:: Obiettivo 1 ::
Tra le voci, riscrivi il tratto che comincia con la riga contenente "is (265, 220)." e termina con quella contenente "coord(24,69)", sostituendo "Home" con "Start" senza cambiare nient'altro. Lascia fuori le immagini dalla risposta.

:: Estratto del documento ::
******************************
Magistratura democratica
Magistratura e società

Ricordo di Rosario Livatino

di Ottavio Sferlazza
già procuratore della Repubblica presso il Tribunale di Palmi

Domenica ricorre il 35° anniversario del sacrificio di Rosario Livatino in quella scarpata della SS 640 Agrigento-Caltanissetta in cui aveva cercato un disperato tentativo di fuga. 

In quella scarpata, quel giorno, il 21 settembre 1990, quale sostituto in servizio presso la procura della Repubblica di Caltanissetta, dovetti scendere e sollevare con la mano tremante il lenzuolo che pietosamente copriva il volto di Rosario.

Nella copertina interna di uno dei libri che mi sono più cari e che custodisco nella mia libreria, Apologia di Socrate di Platone (ed. Bompiani, a cura di Giovanni Reale), è riportata una profonda riflessione del grande scrittore e filosofo Albert Camus: «Perché un pensiero cambi il mondo, bisogna che cambi prima la vita di colui che lo esprime. Che cambi in esempio»[1].
******************************
:: Materiale fornito ::
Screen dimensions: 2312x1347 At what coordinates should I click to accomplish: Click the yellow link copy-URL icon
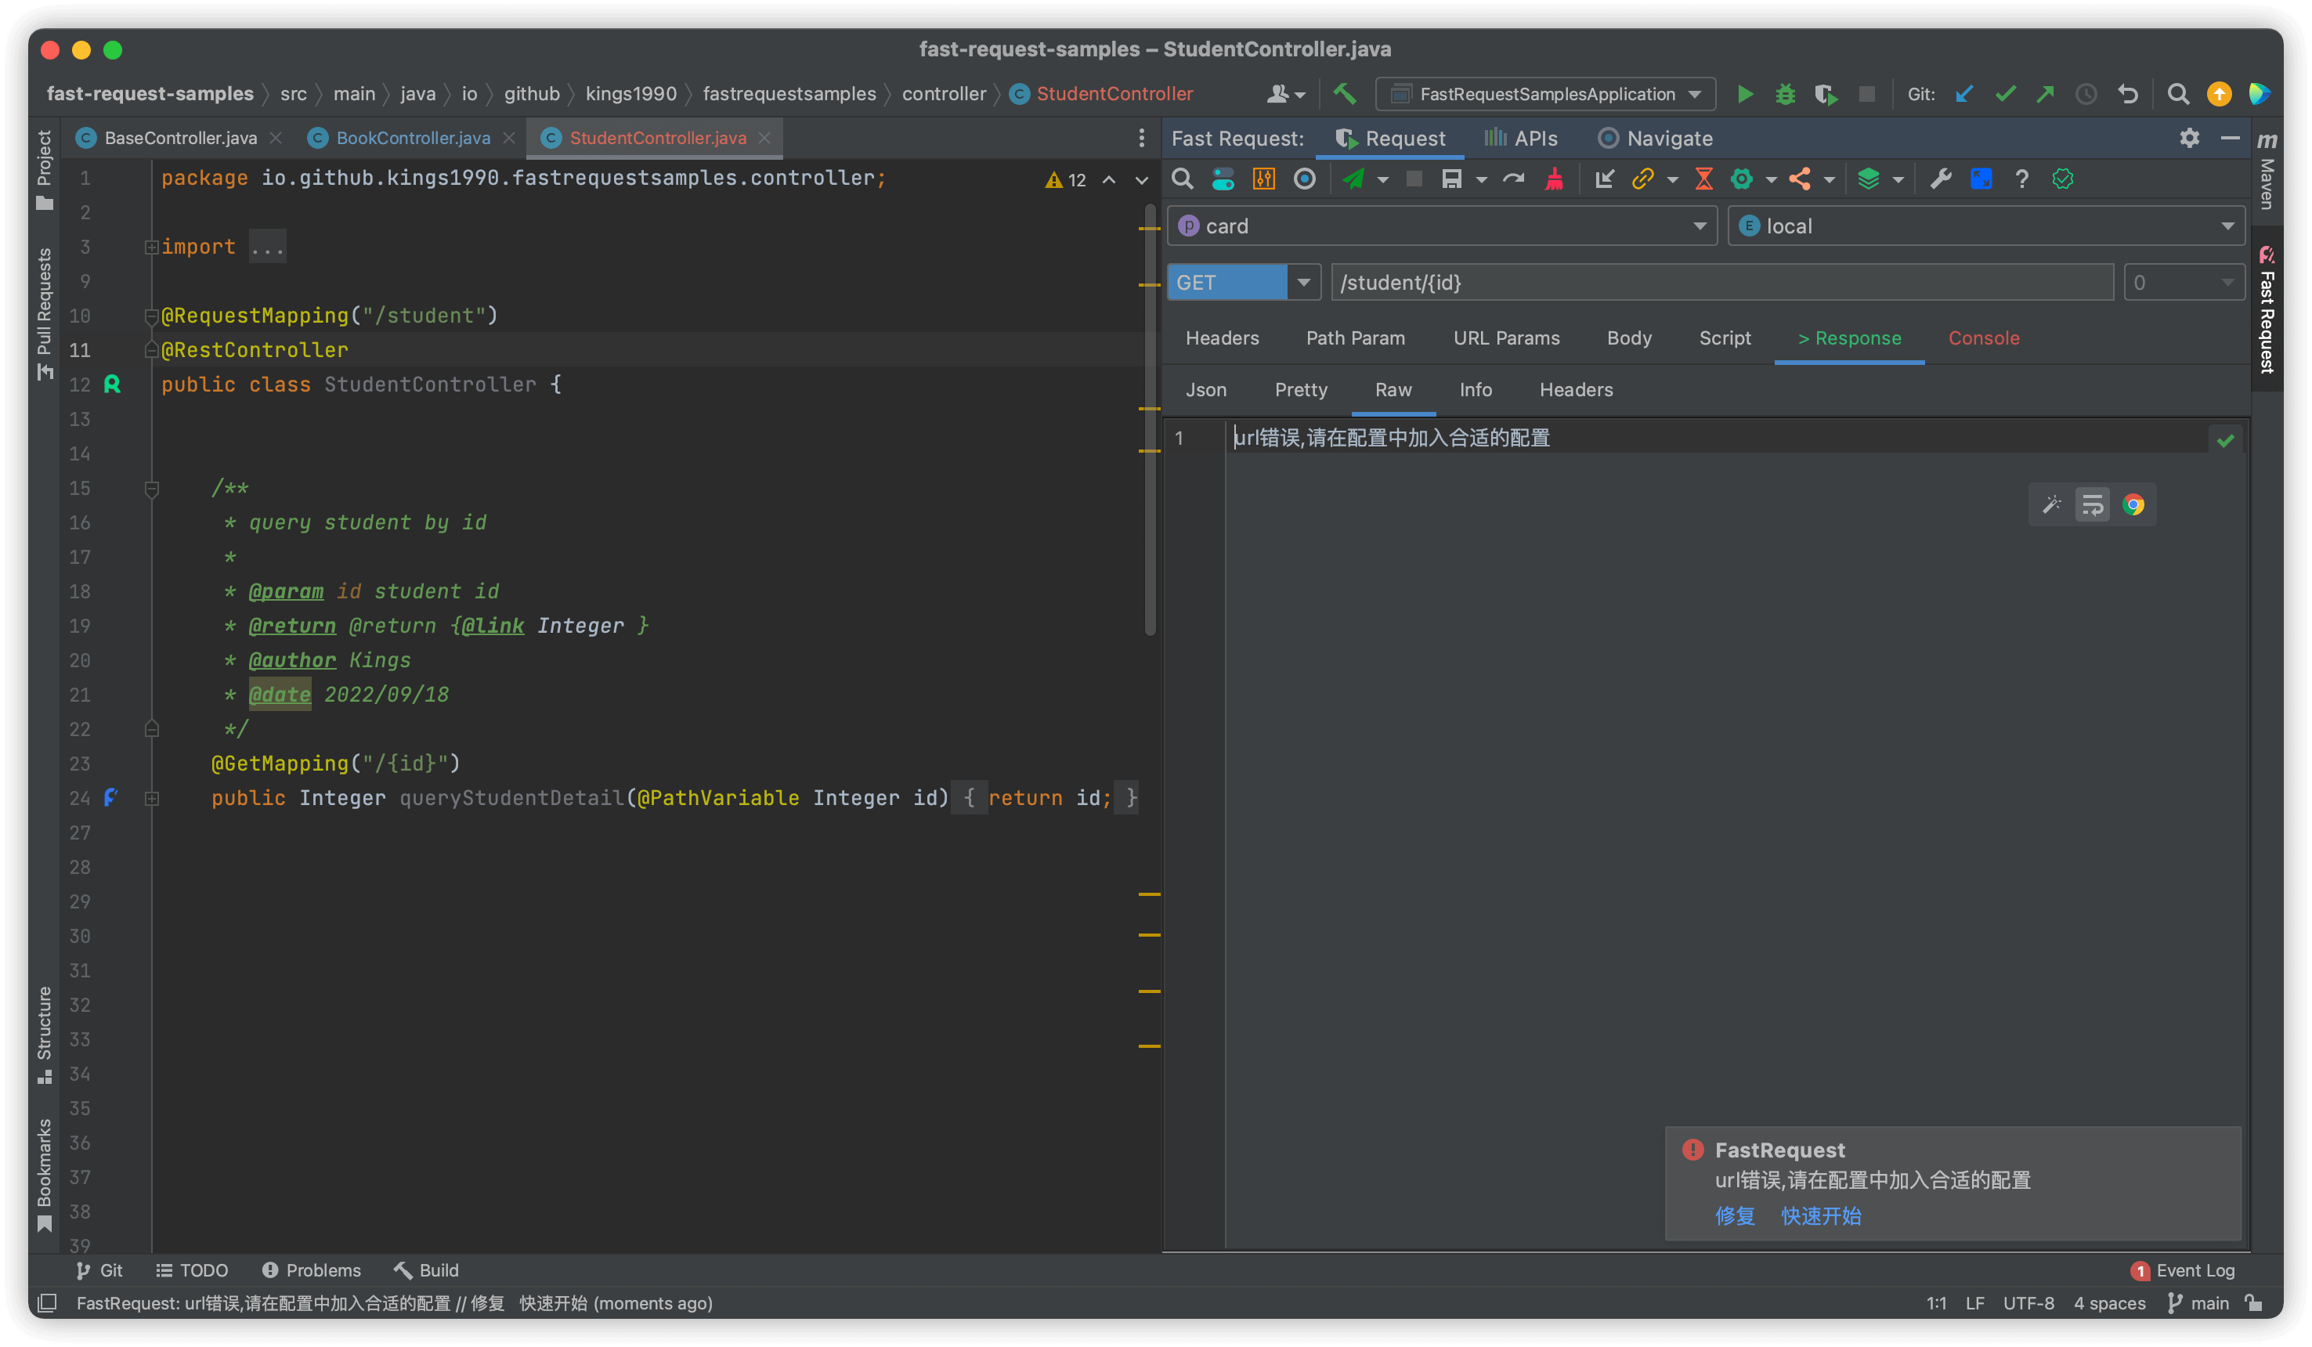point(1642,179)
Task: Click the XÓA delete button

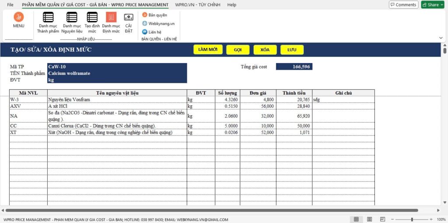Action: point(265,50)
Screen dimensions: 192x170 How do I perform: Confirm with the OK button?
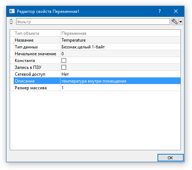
******************************
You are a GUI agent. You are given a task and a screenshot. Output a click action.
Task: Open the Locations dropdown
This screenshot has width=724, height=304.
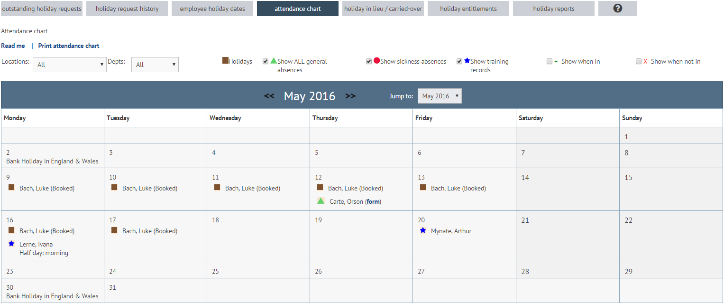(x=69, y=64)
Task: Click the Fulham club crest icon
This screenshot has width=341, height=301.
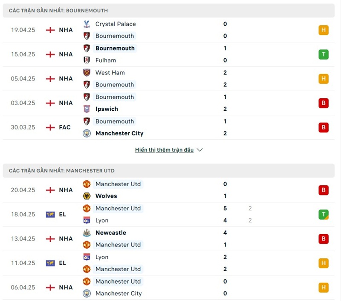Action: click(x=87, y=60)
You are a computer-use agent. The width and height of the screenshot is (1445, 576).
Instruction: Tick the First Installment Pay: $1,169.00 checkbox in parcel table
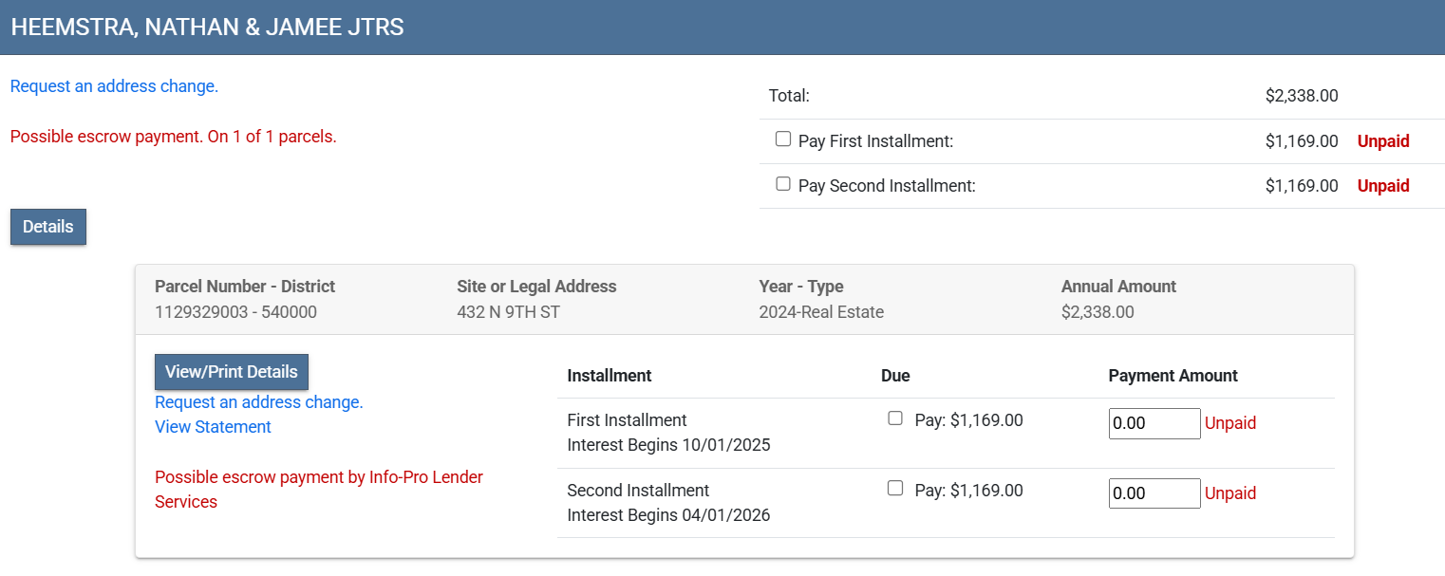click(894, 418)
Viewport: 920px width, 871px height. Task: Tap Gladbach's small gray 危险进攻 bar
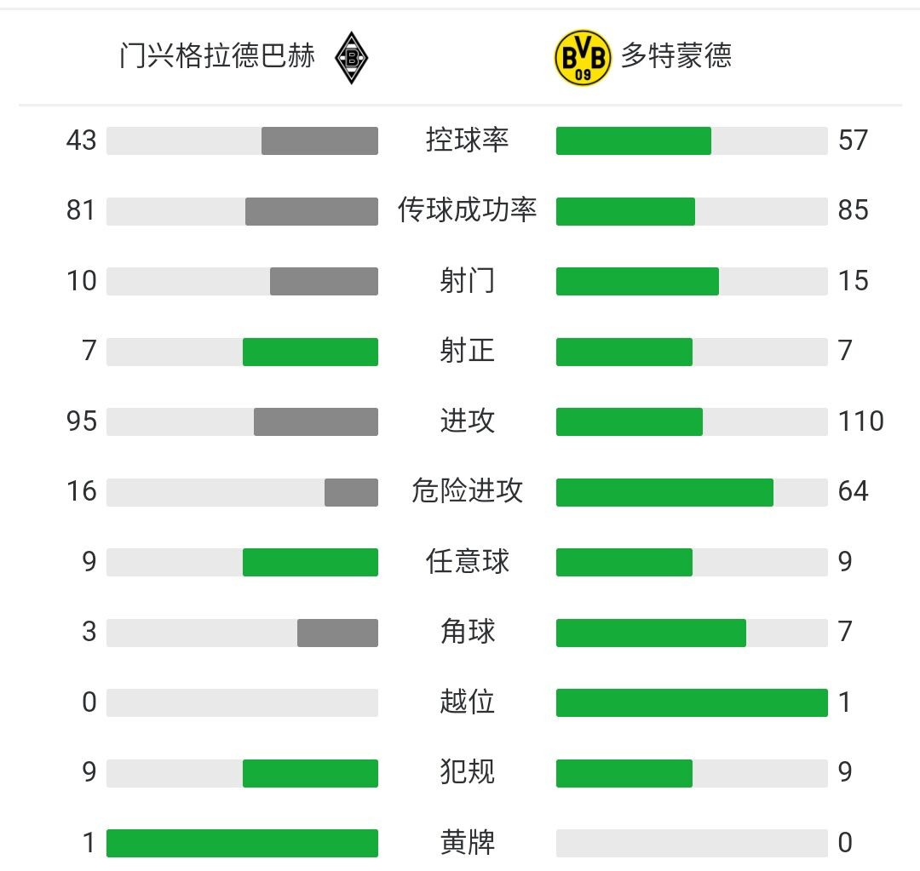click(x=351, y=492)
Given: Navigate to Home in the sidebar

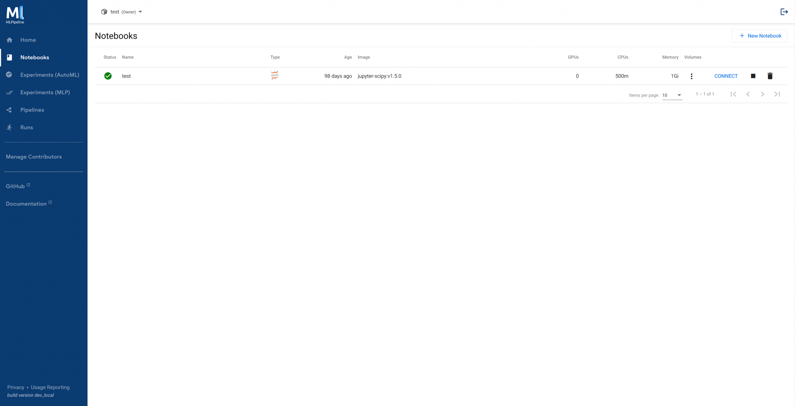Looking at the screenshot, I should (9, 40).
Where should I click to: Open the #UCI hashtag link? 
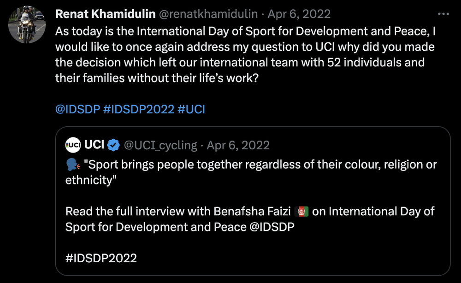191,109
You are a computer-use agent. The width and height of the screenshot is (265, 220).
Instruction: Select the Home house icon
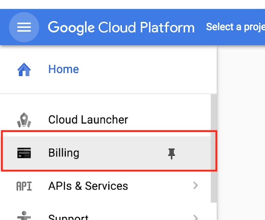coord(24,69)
******************************
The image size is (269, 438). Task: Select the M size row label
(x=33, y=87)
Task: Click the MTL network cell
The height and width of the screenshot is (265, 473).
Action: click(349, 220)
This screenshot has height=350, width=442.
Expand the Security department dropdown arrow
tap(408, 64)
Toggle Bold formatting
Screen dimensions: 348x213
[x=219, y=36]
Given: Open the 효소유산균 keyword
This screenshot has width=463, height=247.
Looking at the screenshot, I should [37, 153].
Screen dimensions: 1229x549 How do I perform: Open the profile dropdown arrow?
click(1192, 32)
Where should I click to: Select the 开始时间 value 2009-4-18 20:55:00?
******************************
:: Obiettivo 2 ::
Restituisci per intero, parola per parola, il ricordo di Rosario Livatino.

:: Risultato 1 ::
You are a computer-use agent. The width and height of the screenshot is (265, 220).
Instruction: Select the Start house icon
coord(24,69)

:: Risultato 2 ::
Magistratura democratica
Magistratura e società

Ricordo di Rosario Livatino

di Ottavio Sferlazza
già procuratore della Repubblica presso il Tribunale di Palmi

Domenica ricorre il 35° anniversario del sacrificio di Rosario Livatino in quella scarpata della SS 640 Agrigento-Caltanissetta in cui aveva cercato un disperato tentativo di fuga. 

In quella scarpata, quel giorno, il 21 settembre 1990, quale sostituto in servizio presso la procura della Repubblica di Caltanissetta, dovetti scendere e sollevare con la mano tremante il lenzuolo che pietosamente copriva il volto di Rosario.

Nella copertina interna di uno dei libri che mi sono più cari e che custodisco nella mia libreria, Apologia di Socrate di Platone (ed. Bompiani, a cura di Giovanni Reale), è riportata una profonda riflessione del grande scrittore e filosofo Albert Camus: «Perché un pensiero cambi il mondo, bisogna che cambi prima la vita di colui che lo esprime. Che cambi in esempio»[1].